Monday, Feb. 13, 1984
The Sweet Scene in Sarajevo
By Tom Callahan
On the eve, a promise of the "best Games" ever
The 1984 Puerto Rican Winter Olympic team, first in the annals of the country and last to the bottom of the luge run, consists of one well-rounded American named George Tucker, who is particularly well rounded in the seat, where the number of mended holes in his suit suggests that Tucker occasionally arrives at the finish line without his sled.
"I have about a 75% completion rate," he says. "That's good for a quarterback. It's not so good for a luge racer." Tucker was born in San Juan, where his father distributed motion pictures for RKO. He lived there five of his 36 years, but spent the larger part around Albany, N.Y., irregularly pursuing a doctorate in physics among other degrees of understanding. Introduced as "George Turkey" by the Yugoslav public address announcer, Tucker muses, "He knows more English than he lets on," and takes off on another practice slide down a jagged icicle that meanders like a teardrop through the piny woods on Trebevic Mountain. With the Sarajevo Games opening this week, rehearsal time is precious even for the lugers who have been at it more than the year Tucker has, and he is puffing as he returns to the start.

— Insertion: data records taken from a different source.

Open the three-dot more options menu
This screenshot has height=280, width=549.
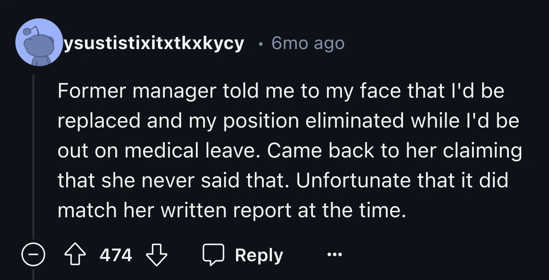[334, 255]
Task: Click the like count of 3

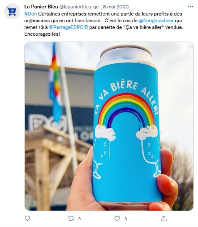Action: point(125,219)
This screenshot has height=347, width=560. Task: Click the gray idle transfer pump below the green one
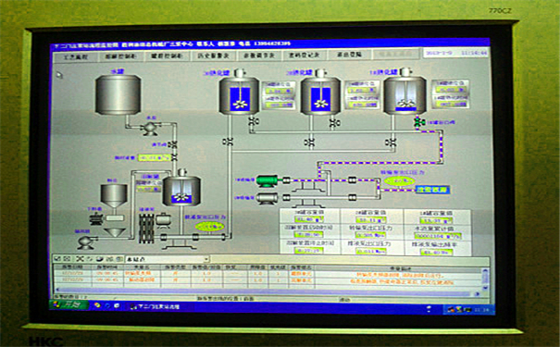(x=268, y=198)
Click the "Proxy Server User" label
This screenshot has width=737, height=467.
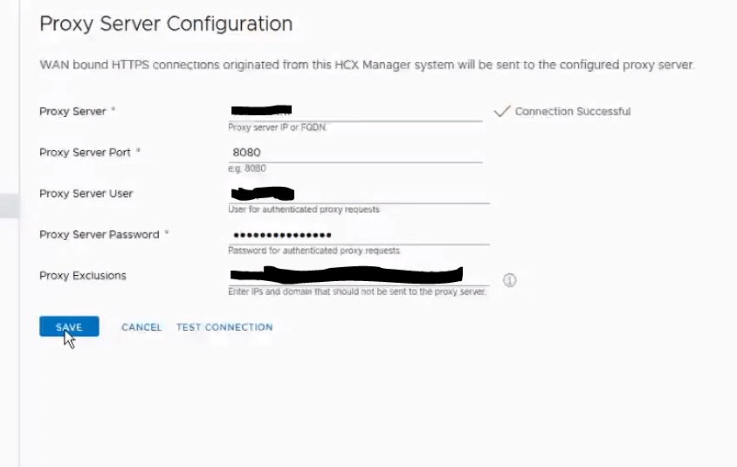tap(86, 194)
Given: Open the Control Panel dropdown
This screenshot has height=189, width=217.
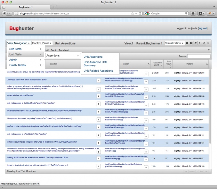Looking at the screenshot, I should point(42,43).
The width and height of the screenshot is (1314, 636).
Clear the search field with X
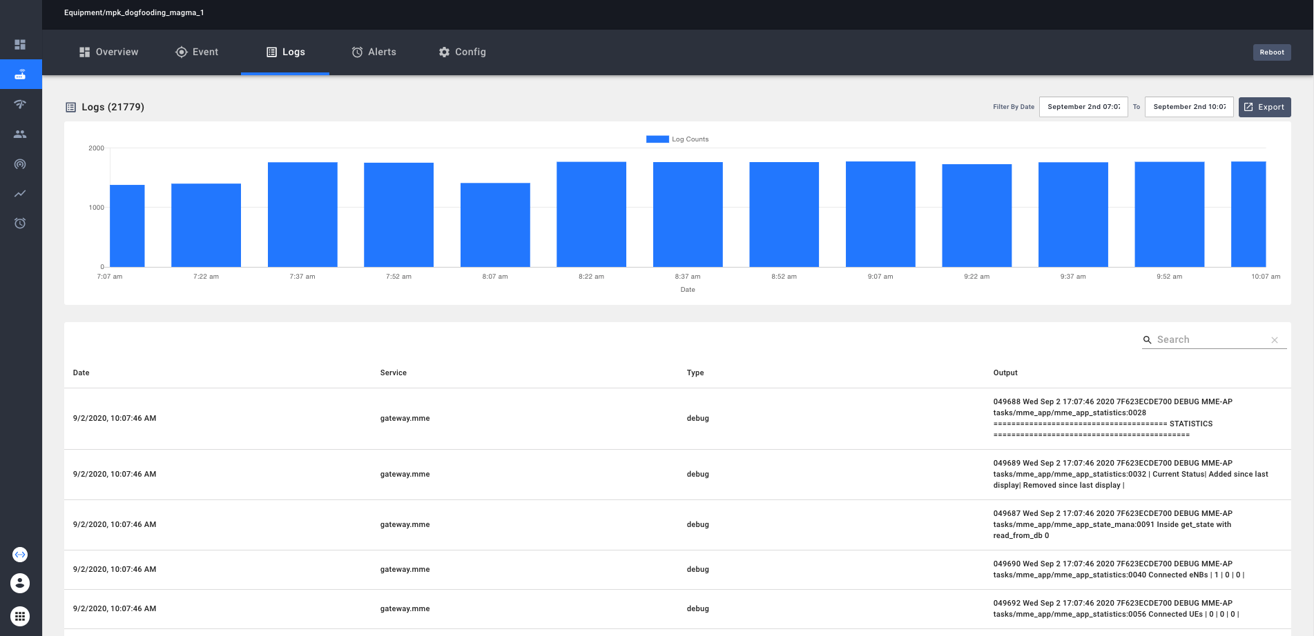coord(1275,340)
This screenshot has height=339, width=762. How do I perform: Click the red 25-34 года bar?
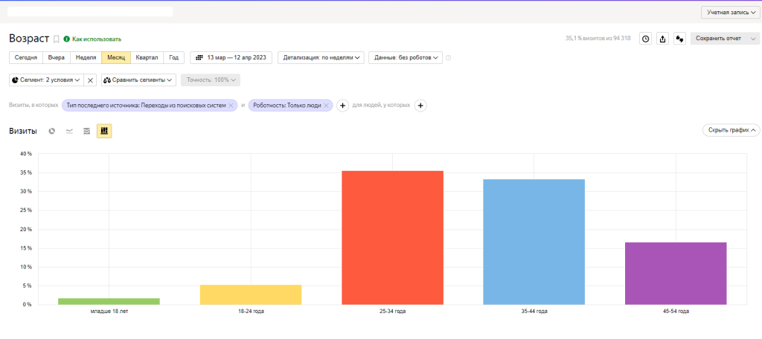392,237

"When you crash, it takes a little longer to get back," he apologizes. "You have to retrieve your sled." In the '60s, before he weighed 210 lbs., when he was a pretty handy 6-ft. 1-in. basketball player, Tucker thought of trying out for the Puerto Rican Olympic basketball team. But dreams, like pounds, like years, slip by faster than luge racers flip from their sleds. Finally last year, he says, "I got the name of the president of the Puerto Rican Olympic Committee out of the New York Times. They sent me a beret. The rest of my opening ceremonies uniform is off the shelf." Now the dream is close enough so that Tucker can reach for it. Though even as he does, it will be behind him. "I'll carry the flag," he says brightly, but adds ruefully, "if I'm able to by then." Of the 49 teams there, the winter record by twelve, is there one that is more representative of the Olympic ideal than the Puerto Rican?

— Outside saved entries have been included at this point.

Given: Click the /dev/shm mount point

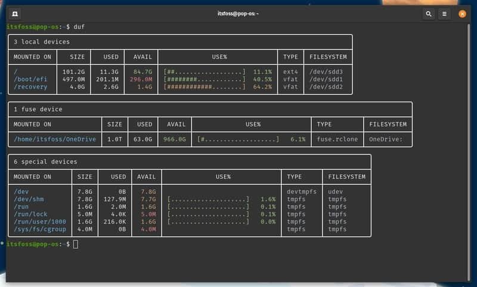Looking at the screenshot, I should pos(27,199).
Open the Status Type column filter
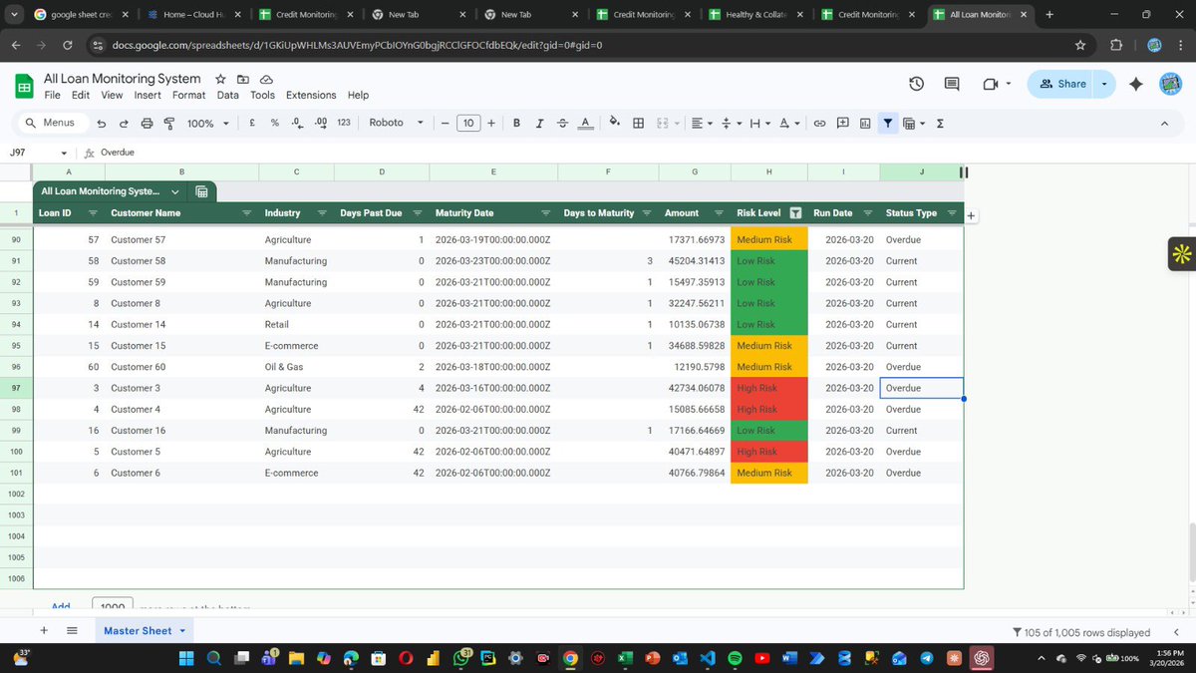 951,212
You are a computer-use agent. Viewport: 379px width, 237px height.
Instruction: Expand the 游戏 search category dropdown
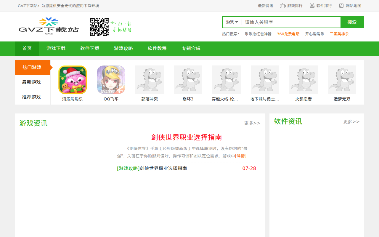[x=232, y=22]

On top of old Bjelasnica, all covered with snow, workmen are hoisting a wheel to finish rigging a ski lift. The wind is fierce, and faces are glowing like crepes suzette. The snow blowing in the sunlight is as fine as dust. To lengthen the course a few meters, the downhill run begins inside a new restaurant adjacent to a weather station whose frozen antennas resemble the turrets and spires on an ice castle.
Out of the station emerge a gruff man, probably the caretaker, and his toothless wife, whose single braid dangles two feet below the point of her kerchief. Also a daughter, her rosy face alight with mischief, and two dogs nearly as white as the snow. The man has the look of a lighthouse keeper whose island of solitude is being turned into a marina.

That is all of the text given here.